Вот и спросите об этом тех, кто преднастраивал ваш фаервол.
>>>в ШЕЛЛ пхать по дефолту всякие портфорварды, впны, сфтп и прочая?
>>Затем, что это удобно и очень облегчает жизнь.
>
>Как ни странно, все свистелко-перделки именно так к софту и привинчиваюся. Именно
>с такой аргументацией. Вот только знаете, если я хотел поюзать ШЕЛЛ
>- это еще не значит что я хотел возможность файлы лить
>или порты форвардить и впны поднимать. Более того - в ситуации
>когда кому-то хочется предоставить ОГРАНИЧЕННЫЙ шелл, субъект не-совсем-доверяемый и прочая -
>с опенссх имеется некий геморрой на этот счет. Потому как в
>дефолтовом состоянии он как-то сильно дохрена всего умеет. Нахрена?

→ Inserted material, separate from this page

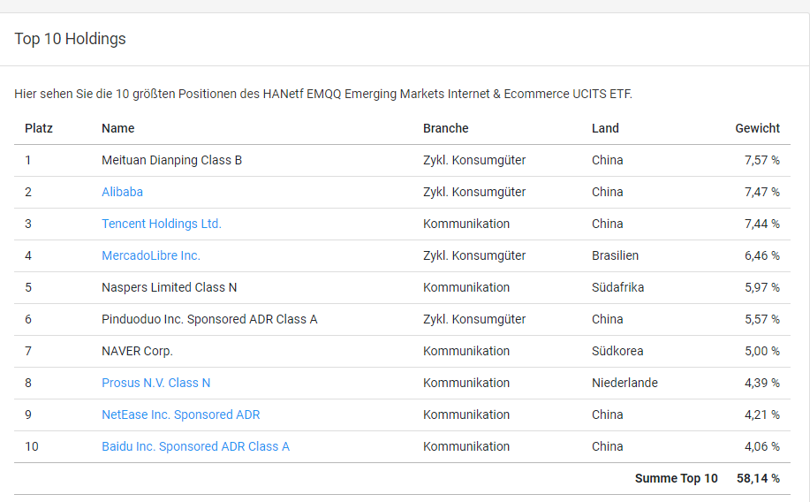Click the Baidu Inc. Sponsored ADR link

pos(195,446)
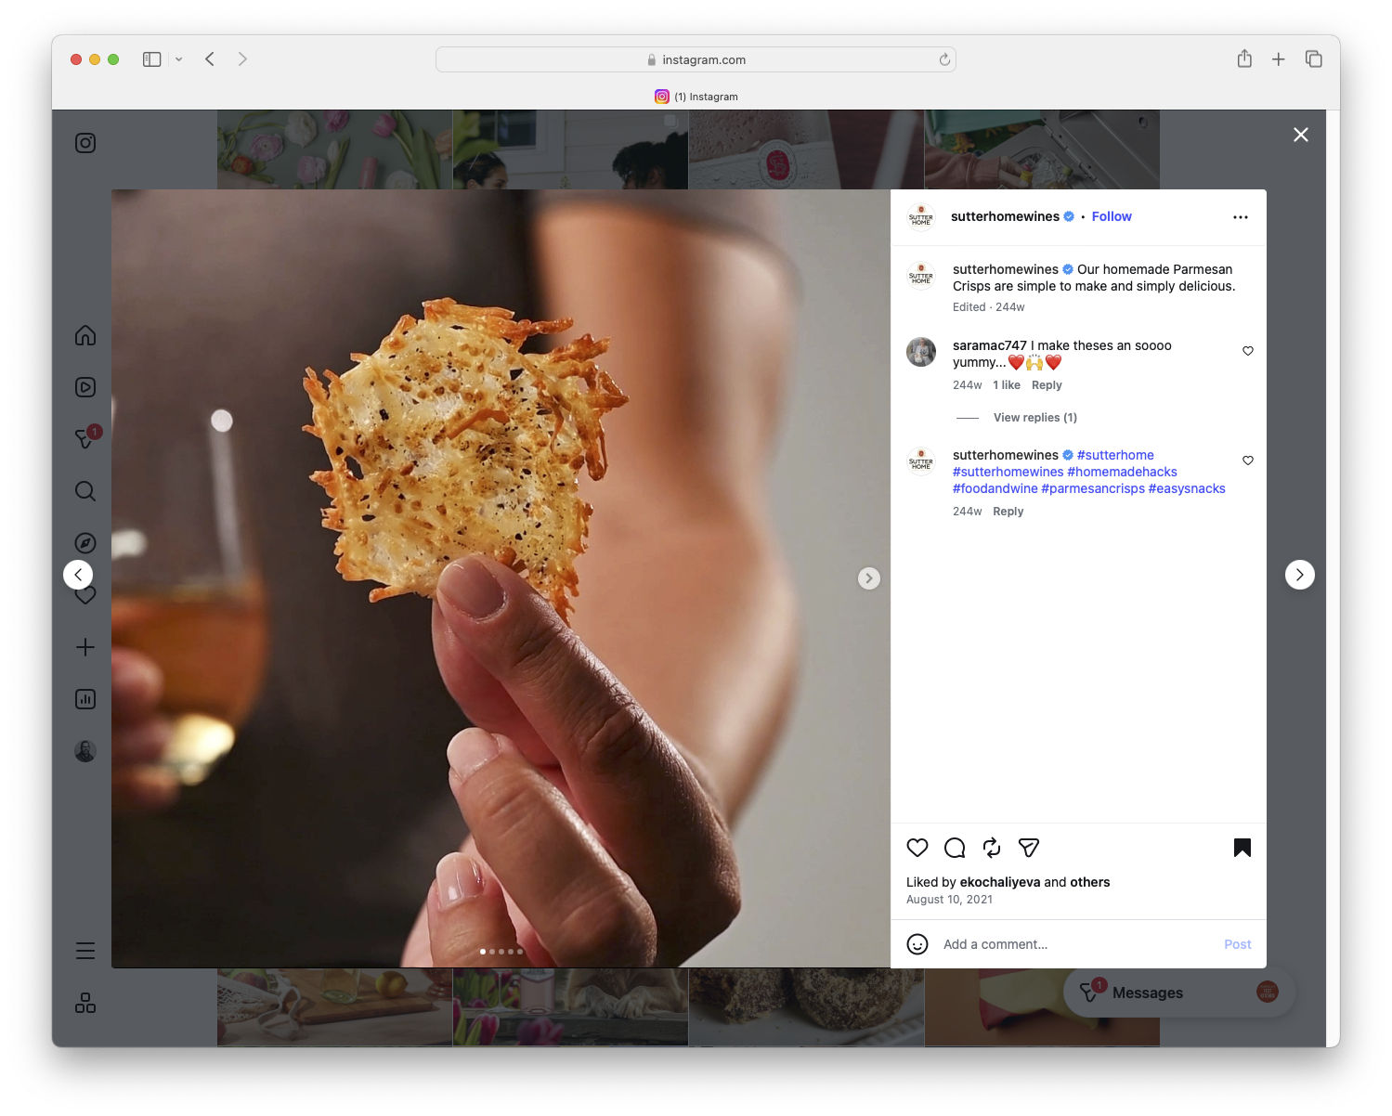Viewport: 1392px width, 1116px height.
Task: Click the Add a comment input field
Action: click(995, 943)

Какой ещё геморрой? Раскомментировать несколько строчек в конфиге и сделать sudo pkill -HUP sshd? Вообще, ситуация, когда дают шелл недоверенному человеку уже изначально заставляет всё в системе перепроверять, а не только конфиг SSH. Магии тут никакой нет. Если же все аккаунты на машине более-менее доверенные, то смысла ограничивать тут нет — нехороший юзер всё равно сможет сделать тот же форвард, просто чуть больше усилий ручками придётся приложить.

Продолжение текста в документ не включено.